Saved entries
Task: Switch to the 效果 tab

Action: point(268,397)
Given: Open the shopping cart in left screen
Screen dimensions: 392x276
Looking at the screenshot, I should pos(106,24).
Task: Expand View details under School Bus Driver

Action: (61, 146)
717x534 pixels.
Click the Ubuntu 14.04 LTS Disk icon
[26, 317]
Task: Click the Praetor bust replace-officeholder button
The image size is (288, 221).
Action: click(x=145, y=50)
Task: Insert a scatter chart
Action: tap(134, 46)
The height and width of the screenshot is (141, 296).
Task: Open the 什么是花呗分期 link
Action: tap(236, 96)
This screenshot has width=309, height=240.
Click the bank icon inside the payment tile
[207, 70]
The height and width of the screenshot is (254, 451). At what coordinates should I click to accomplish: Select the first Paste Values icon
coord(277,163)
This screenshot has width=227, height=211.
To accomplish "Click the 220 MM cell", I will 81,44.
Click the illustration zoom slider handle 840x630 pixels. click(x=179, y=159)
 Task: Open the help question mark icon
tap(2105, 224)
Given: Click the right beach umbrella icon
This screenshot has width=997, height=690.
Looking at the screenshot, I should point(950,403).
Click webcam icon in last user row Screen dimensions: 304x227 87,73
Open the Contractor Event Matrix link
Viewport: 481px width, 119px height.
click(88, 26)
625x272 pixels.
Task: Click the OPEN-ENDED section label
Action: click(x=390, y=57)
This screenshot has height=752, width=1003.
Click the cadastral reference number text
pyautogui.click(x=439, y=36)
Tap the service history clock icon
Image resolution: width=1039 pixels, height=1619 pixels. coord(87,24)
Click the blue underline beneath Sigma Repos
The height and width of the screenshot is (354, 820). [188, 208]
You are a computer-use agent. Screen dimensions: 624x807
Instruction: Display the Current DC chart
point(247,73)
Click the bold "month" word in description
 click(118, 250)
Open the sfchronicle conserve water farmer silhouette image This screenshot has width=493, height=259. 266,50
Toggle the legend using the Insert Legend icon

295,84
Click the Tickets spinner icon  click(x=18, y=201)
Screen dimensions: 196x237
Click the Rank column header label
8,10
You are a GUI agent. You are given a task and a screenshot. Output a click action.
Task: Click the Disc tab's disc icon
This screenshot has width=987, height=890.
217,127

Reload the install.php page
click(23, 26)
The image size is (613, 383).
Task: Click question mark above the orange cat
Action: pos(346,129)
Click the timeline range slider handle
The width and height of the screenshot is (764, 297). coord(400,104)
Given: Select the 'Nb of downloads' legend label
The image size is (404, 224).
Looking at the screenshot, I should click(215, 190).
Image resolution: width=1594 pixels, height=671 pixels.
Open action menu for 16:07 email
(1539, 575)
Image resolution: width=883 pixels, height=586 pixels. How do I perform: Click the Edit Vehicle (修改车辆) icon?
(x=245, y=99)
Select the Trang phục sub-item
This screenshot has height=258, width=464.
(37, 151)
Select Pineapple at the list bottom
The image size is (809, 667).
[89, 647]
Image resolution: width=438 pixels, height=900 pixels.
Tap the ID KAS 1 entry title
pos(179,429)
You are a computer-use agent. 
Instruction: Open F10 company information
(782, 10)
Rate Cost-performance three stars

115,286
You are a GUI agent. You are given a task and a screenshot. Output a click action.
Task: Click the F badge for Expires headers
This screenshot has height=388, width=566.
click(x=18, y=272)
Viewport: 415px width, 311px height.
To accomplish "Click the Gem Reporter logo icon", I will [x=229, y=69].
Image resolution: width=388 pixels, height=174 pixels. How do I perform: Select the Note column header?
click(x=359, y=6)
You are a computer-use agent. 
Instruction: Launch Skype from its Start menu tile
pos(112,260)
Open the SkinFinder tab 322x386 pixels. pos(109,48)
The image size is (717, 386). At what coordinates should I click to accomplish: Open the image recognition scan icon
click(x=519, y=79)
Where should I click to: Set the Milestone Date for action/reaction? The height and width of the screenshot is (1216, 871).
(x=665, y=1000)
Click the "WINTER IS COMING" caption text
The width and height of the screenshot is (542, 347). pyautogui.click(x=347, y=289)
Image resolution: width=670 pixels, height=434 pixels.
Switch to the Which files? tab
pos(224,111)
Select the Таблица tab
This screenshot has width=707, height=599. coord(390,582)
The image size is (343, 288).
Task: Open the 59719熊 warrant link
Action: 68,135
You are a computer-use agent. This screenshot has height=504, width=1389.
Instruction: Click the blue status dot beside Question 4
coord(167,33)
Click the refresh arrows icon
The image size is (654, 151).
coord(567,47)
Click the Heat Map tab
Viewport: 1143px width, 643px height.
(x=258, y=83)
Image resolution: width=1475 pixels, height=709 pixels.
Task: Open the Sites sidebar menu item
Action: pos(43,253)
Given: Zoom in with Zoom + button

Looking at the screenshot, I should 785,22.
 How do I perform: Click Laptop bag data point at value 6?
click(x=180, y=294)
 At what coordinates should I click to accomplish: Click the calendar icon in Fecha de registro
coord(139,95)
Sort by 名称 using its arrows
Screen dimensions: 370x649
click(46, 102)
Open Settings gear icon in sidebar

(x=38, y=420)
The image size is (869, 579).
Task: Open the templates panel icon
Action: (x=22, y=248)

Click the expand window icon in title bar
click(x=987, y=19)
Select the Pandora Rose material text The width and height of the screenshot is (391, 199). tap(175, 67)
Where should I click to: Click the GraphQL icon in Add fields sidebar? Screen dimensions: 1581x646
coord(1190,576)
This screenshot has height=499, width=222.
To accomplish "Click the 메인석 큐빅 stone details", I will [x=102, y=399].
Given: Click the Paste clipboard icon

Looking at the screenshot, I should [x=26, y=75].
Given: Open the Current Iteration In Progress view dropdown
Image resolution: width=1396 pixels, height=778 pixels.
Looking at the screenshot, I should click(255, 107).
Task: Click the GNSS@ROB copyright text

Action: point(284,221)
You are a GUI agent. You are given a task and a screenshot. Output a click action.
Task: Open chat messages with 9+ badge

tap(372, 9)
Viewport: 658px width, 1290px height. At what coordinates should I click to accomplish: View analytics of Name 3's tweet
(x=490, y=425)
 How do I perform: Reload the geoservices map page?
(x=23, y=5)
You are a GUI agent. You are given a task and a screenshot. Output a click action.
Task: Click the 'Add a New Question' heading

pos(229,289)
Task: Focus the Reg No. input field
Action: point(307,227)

→ **WHAT THIS TASK INVOLVES**
Output the records once more, exactly as they stand.

→ **ANSWER BOX**
Task: Switch to the 效果 tab

Action: point(268,397)
Given: Open the shopping cart in left screen
Screen dimensions: 392x276
Looking at the screenshot, I should pos(106,24).
Task: Expand View details under School Bus Driver

Action: (61, 146)
717x534 pixels.
Click the Ubuntu 14.04 LTS Disk icon
[26, 317]
Task: Click the Praetor bust replace-officeholder button
The image size is (288, 221).
Action: click(x=145, y=50)
Task: Insert a scatter chart
Action: tap(134, 46)
The height and width of the screenshot is (141, 296).
Task: Open the 什么是花呗分期 link
Action: tap(236, 96)
This screenshot has width=309, height=240.
Click the bank icon inside the payment tile
[207, 70]
The height and width of the screenshot is (254, 451). At what coordinates should I click to accomplish: Select the first Paste Values icon
coord(277,163)
This screenshot has width=227, height=211.
To accomplish "Click the 220 MM cell", I will 81,44.
Click the illustration zoom slider handle 840x630 pixels. click(x=179, y=159)
 Task: Open the help question mark icon
tap(2105, 224)
Given: Click the right beach umbrella icon
This screenshot has width=997, height=690.
Looking at the screenshot, I should point(950,403).
Click webcam icon in last user row Screen dimensions: 304x227 87,73
Open the Contractor Event Matrix link
Viewport: 481px width, 119px height.
click(88, 26)
625x272 pixels.
Task: Click the OPEN-ENDED section label
Action: click(x=390, y=57)
This screenshot has height=752, width=1003.
Click the cadastral reference number text
pyautogui.click(x=439, y=36)
Tap the service history clock icon
Image resolution: width=1039 pixels, height=1619 pixels. coord(87,24)
Click the blue underline beneath Sigma Repos
The height and width of the screenshot is (354, 820). [188, 208]
You are a computer-use agent. Screen dimensions: 624x807
Instruction: Display the Current DC chart
point(247,73)
Click the bold "month" word in description
 click(118, 250)
Open the sfchronicle conserve water farmer silhouette image This screenshot has width=493, height=259. 266,50
Toggle the legend using the Insert Legend icon

295,84
Click the Tickets spinner icon  click(x=18, y=201)
Screen dimensions: 196x237
Click the Rank column header label
8,10
You are a GUI agent. You are given a task and a screenshot. Output a click action.
Task: Click the Disc tab's disc icon
This screenshot has width=987, height=890.
217,127

Reload the install.php page
click(23, 26)
The image size is (613, 383).
Task: Click question mark above the orange cat
Action: pos(346,129)
Click the timeline range slider handle
The width and height of the screenshot is (764, 297). coord(400,104)
Given: Select the 'Nb of downloads' legend label
The image size is (404, 224).
Looking at the screenshot, I should click(215, 190).
Image resolution: width=1594 pixels, height=671 pixels.
Open action menu for 16:07 email
(1539, 575)
Image resolution: width=883 pixels, height=586 pixels. How do I perform: Click the Edit Vehicle (修改车辆) icon?
(x=245, y=99)
Select the Trang phục sub-item
This screenshot has height=258, width=464.
(37, 151)
Select Pineapple at the list bottom
The image size is (809, 667).
[89, 647]
Image resolution: width=438 pixels, height=900 pixels.
Tap the ID KAS 1 entry title
pos(179,429)
You are a computer-use agent. 
Instruction: Open F10 company information
(782, 10)
Rate Cost-performance three stars

115,286
You are a GUI agent. You are given a task and a screenshot. Output a click action.
Task: Click the F badge for Expires headers
This screenshot has height=388, width=566.
click(x=18, y=272)
Viewport: 415px width, 311px height.
To accomplish "Click the Gem Reporter logo icon", I will [x=229, y=69].
Image resolution: width=388 pixels, height=174 pixels. How do I perform: Select the Note column header?
click(x=359, y=6)
You are a computer-use agent. 
Instruction: Launch Skype from its Start menu tile
pos(112,260)
Open the SkinFinder tab 322x386 pixels. pos(109,48)
The image size is (717, 386). At what coordinates should I click to accomplish: Open the image recognition scan icon
click(x=519, y=79)
Where should I click to: Set the Milestone Date for action/reaction? The height and width of the screenshot is (1216, 871).
(x=665, y=1000)
Click the "WINTER IS COMING" caption text
The width and height of the screenshot is (542, 347). pyautogui.click(x=347, y=289)
Image resolution: width=670 pixels, height=434 pixels.
Switch to the Which files? tab
pos(224,111)
Select the Таблица tab
This screenshot has width=707, height=599. coord(390,582)
The image size is (343, 288).
Task: Open the 59719熊 warrant link
Action: 68,135
You are a computer-use agent. This screenshot has height=504, width=1389.
Instruction: Click the blue status dot beside Question 4
coord(167,33)
Click the refresh arrows icon
The image size is (654, 151).
coord(567,47)
Click the Heat Map tab
Viewport: 1143px width, 643px height.
(x=258, y=83)
Image resolution: width=1475 pixels, height=709 pixels.
Task: Open the Sites sidebar menu item
Action: pos(43,253)
Given: Zoom in with Zoom + button

Looking at the screenshot, I should 785,22.
 How do I perform: Click Laptop bag data point at value 6?
click(x=180, y=294)
 At what coordinates should I click to accomplish: Click the calendar icon in Fecha de registro
coord(139,95)
Sort by 名称 using its arrows
Screen dimensions: 370x649
click(46, 102)
Open Settings gear icon in sidebar

(x=38, y=420)
The image size is (869, 579).
Task: Open the templates panel icon
Action: (x=22, y=248)

Click the expand window icon in title bar
click(x=987, y=19)
Select the Pandora Rose material text The width and height of the screenshot is (391, 199). tap(175, 67)
Where should I click to: Click the GraphQL icon in Add fields sidebar? Screen dimensions: 1581x646
coord(1190,576)
This screenshot has height=499, width=222.
To accomplish "Click the 메인석 큐빅 stone details", I will [x=102, y=399].
Given: Click the Paste clipboard icon

Looking at the screenshot, I should [x=26, y=75].
Given: Open the Current Iteration In Progress view dropdown
Image resolution: width=1396 pixels, height=778 pixels.
Looking at the screenshot, I should click(255, 107).
Task: Click the GNSS@ROB copyright text

Action: point(284,221)
You are a GUI agent. You are given a task and a screenshot. Output a click action.
Task: Open chat messages with 9+ badge

tap(372, 9)
Viewport: 658px width, 1290px height. At what coordinates should I click to accomplish: View analytics of Name 3's tweet
(x=490, y=425)
 How do I perform: Reload the geoservices map page?
(x=23, y=5)
You are a GUI agent. You are given a task and a screenshot. Output a click action.
Task: Click the 'Add a New Question' heading

pos(229,289)
Task: Focus the Reg No. input field
Action: point(307,227)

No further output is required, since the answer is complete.